We take pride in living in our Lake Wobegon. “Where all the women are strong, all the men are good-looking, and all the children are above average.” – Garison Keillor
We have become a nation whose most popular statement of the age is, “we never thought it could happen here.” Unless we can open our eyes and see that America “didn’t” do it this way in its inception and that we can’t continue “business as usual” in the wake of being dismantled from the inside out, we will continue this slow and painful death.
While I was in a sleepy small town of Iowa, a great injustice had been done to the children after we let go of the handlebars as parents and educators.
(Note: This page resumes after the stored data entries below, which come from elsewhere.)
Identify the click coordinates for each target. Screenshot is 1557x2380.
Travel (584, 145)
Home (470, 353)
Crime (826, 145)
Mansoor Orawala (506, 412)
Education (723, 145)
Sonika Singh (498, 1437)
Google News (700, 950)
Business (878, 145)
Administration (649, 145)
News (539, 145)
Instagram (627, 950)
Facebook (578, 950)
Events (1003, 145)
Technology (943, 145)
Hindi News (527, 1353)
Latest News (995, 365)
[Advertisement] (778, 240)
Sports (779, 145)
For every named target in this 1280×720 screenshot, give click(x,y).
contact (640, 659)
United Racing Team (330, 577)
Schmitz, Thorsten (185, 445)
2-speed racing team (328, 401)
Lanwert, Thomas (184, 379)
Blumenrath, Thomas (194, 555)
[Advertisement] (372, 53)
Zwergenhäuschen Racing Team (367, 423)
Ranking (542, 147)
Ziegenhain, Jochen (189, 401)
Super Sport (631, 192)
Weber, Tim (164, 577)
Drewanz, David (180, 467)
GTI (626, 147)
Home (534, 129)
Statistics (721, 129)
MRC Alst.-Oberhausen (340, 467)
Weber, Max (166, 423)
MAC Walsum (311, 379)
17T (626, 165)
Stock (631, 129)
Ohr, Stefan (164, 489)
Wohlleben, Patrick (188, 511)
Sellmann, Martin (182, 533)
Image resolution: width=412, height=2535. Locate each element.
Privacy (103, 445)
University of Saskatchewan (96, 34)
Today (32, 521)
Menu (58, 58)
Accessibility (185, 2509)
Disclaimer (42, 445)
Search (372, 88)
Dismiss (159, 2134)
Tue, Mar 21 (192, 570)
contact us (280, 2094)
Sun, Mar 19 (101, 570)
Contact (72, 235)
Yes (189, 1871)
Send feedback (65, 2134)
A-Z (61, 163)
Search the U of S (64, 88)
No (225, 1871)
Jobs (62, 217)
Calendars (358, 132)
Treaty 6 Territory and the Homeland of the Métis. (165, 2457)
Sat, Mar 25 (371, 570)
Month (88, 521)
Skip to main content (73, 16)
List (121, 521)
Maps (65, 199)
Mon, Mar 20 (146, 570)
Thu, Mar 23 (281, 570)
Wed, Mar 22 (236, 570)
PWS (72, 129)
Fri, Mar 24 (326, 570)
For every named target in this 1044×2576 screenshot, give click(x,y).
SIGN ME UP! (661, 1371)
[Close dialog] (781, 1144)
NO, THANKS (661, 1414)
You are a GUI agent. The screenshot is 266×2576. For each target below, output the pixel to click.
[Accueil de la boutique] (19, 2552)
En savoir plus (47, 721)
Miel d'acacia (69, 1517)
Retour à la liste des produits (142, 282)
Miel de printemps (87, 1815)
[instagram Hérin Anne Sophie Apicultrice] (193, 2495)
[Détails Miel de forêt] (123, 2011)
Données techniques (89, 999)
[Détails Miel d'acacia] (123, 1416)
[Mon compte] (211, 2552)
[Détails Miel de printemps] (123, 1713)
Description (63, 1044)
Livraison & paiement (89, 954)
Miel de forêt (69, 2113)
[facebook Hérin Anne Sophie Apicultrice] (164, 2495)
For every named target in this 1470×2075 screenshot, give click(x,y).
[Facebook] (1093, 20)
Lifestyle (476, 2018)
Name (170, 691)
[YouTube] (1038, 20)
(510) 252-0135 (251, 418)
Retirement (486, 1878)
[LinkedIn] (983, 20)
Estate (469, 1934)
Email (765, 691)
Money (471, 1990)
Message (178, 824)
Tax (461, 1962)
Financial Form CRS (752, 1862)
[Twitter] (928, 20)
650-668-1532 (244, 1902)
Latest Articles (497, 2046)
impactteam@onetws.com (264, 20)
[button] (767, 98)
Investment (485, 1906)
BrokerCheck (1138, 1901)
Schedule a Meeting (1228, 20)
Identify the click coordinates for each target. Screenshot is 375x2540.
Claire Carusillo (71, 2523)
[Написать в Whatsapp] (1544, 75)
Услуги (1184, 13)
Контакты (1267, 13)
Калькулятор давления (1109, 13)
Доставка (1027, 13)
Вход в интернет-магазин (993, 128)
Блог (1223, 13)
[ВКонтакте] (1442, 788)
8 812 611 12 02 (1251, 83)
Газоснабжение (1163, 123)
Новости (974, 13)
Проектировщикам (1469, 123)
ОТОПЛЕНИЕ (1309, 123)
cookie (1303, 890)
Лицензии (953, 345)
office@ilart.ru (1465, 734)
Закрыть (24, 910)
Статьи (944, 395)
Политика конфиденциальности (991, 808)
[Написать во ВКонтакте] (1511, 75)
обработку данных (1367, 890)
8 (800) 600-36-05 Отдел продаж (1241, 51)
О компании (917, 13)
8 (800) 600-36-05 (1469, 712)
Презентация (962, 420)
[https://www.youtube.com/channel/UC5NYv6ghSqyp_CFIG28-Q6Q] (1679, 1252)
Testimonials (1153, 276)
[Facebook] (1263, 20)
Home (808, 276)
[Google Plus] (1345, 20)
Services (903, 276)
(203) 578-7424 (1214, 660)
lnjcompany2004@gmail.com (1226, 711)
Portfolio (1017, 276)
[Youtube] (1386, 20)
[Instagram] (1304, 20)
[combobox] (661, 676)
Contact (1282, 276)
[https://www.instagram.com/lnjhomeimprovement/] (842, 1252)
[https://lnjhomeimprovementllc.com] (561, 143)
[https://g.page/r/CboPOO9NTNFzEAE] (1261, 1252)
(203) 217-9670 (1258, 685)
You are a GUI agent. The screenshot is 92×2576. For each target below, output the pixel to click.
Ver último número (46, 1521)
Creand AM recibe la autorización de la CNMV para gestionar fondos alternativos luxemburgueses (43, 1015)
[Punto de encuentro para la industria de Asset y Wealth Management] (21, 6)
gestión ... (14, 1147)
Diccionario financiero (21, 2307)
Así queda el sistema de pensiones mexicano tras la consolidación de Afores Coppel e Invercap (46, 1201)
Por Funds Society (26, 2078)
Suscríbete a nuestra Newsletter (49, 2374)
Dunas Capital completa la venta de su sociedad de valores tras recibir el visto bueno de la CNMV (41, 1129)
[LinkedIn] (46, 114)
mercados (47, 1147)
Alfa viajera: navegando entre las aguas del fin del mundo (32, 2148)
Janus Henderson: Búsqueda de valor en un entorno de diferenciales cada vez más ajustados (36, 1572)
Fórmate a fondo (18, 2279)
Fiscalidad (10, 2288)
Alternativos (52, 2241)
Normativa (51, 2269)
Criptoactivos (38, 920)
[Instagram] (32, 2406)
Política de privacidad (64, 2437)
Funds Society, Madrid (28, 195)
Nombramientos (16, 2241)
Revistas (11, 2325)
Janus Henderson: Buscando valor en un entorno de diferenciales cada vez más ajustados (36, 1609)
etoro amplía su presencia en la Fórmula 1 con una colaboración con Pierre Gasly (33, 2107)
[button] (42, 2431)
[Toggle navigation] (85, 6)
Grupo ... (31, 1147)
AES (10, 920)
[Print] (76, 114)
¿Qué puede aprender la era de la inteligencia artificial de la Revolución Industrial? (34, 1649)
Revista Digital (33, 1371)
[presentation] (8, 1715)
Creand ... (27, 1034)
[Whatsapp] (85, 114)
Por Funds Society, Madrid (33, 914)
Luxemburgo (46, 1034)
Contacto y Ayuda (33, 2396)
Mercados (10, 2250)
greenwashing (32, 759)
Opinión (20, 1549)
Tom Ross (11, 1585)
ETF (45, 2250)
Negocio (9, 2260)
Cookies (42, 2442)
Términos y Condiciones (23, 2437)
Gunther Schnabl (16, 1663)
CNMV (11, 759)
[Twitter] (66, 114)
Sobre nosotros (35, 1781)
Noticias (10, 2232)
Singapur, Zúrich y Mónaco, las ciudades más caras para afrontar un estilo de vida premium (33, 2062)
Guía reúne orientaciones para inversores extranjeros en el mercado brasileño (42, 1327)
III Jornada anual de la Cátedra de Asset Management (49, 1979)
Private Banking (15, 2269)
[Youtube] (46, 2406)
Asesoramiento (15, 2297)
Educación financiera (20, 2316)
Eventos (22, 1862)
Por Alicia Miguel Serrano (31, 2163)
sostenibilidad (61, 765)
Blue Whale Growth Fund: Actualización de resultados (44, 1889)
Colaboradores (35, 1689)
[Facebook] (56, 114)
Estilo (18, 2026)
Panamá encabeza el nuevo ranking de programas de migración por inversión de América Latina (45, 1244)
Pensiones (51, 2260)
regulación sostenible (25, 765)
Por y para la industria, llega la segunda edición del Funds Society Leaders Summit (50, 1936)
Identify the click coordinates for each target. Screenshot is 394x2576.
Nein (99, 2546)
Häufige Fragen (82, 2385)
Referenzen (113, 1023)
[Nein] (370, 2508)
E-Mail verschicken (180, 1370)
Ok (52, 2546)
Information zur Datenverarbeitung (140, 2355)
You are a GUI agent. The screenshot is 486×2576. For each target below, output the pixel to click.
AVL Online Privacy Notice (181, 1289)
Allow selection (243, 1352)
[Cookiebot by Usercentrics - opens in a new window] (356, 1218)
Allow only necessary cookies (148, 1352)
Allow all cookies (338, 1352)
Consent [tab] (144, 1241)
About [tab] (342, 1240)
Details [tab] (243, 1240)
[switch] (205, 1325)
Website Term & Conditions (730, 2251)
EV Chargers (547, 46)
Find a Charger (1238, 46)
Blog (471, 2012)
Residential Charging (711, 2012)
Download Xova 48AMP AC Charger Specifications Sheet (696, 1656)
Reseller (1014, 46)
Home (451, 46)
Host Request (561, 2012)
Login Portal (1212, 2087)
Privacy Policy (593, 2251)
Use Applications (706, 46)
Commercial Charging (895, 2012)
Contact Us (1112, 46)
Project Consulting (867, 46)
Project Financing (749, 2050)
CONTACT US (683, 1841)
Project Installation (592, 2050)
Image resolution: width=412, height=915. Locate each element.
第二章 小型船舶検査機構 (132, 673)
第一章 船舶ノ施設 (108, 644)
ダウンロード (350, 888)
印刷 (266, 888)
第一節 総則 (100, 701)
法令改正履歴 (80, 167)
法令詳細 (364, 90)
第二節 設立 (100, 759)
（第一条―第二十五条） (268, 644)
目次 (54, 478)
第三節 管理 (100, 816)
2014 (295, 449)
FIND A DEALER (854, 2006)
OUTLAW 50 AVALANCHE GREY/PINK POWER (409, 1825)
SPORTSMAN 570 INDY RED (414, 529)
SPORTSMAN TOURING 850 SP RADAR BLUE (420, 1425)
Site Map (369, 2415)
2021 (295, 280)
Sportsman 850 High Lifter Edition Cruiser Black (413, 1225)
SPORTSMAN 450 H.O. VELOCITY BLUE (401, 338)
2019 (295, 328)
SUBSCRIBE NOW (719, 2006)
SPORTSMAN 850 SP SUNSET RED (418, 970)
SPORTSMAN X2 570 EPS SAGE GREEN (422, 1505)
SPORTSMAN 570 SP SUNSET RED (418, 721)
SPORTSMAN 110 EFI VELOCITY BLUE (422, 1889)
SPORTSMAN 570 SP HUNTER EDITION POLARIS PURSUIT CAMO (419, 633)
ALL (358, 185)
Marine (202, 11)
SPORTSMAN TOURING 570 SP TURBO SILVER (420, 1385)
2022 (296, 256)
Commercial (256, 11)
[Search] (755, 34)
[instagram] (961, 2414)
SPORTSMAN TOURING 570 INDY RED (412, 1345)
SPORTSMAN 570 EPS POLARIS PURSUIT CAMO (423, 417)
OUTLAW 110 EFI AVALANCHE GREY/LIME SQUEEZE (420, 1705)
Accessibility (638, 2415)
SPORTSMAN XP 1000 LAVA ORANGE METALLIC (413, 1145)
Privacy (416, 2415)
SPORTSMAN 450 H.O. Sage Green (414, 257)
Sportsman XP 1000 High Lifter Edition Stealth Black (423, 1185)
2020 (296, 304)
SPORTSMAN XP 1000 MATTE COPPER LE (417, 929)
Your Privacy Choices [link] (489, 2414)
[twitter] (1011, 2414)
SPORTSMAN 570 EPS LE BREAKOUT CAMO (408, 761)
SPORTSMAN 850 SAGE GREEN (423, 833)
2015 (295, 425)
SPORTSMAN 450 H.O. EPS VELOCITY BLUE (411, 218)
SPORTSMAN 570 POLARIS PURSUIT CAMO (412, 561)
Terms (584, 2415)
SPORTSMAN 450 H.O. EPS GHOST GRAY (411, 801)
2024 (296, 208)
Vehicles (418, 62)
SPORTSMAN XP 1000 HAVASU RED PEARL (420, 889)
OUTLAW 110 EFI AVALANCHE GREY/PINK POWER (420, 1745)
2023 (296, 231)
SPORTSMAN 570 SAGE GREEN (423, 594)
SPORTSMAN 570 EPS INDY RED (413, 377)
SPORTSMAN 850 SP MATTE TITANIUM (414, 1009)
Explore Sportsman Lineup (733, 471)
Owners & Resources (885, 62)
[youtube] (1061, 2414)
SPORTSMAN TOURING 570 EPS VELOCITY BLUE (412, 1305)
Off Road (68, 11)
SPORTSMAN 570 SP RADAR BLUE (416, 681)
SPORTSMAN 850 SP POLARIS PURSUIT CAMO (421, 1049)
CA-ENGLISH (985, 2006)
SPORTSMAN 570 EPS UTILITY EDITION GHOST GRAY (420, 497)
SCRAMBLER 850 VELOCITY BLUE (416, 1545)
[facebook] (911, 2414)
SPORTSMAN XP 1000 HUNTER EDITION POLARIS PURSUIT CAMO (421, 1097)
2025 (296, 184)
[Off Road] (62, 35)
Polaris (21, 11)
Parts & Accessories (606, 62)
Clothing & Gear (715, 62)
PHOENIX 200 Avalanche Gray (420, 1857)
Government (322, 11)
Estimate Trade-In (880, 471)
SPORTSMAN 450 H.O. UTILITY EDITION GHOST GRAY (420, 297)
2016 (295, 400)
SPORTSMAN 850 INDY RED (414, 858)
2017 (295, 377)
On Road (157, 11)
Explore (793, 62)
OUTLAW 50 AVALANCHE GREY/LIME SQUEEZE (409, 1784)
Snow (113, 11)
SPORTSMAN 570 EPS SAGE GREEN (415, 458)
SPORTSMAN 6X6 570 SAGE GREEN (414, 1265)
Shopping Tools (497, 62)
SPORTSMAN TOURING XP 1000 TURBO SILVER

We found that we could not live in the reputation of who we were or how we have always appeared. We learned that we “must learn” from what had happened or we are subject to live in a chronic misery. We learned that it, in fact, “could happen here.”
Where are the safeguards and security systems of the 21st century? Should we not be wise to exhaust ourselves in exploring every avenue? When we let go of our children and encourage them to pedal on their own, what kind of a world are we sending them into?
Have we taught them to pet the bears?
We must remember that it’s not the same America, and because of the sentiment, “it’s not the way we do things” that we are in the messes we are in now. Change advocates action to move with it. Whether we like it or not.
Be sober and vigilant for the enemy is among us. Where is our plan to move forward in this community? What should be on the lips and the dockets of our city planners, our educators, our religious leaders and our families?
We need to be ready as this generation is just about to let go of the handlebars. What wisdom have we imparted before they pedal off down the American path?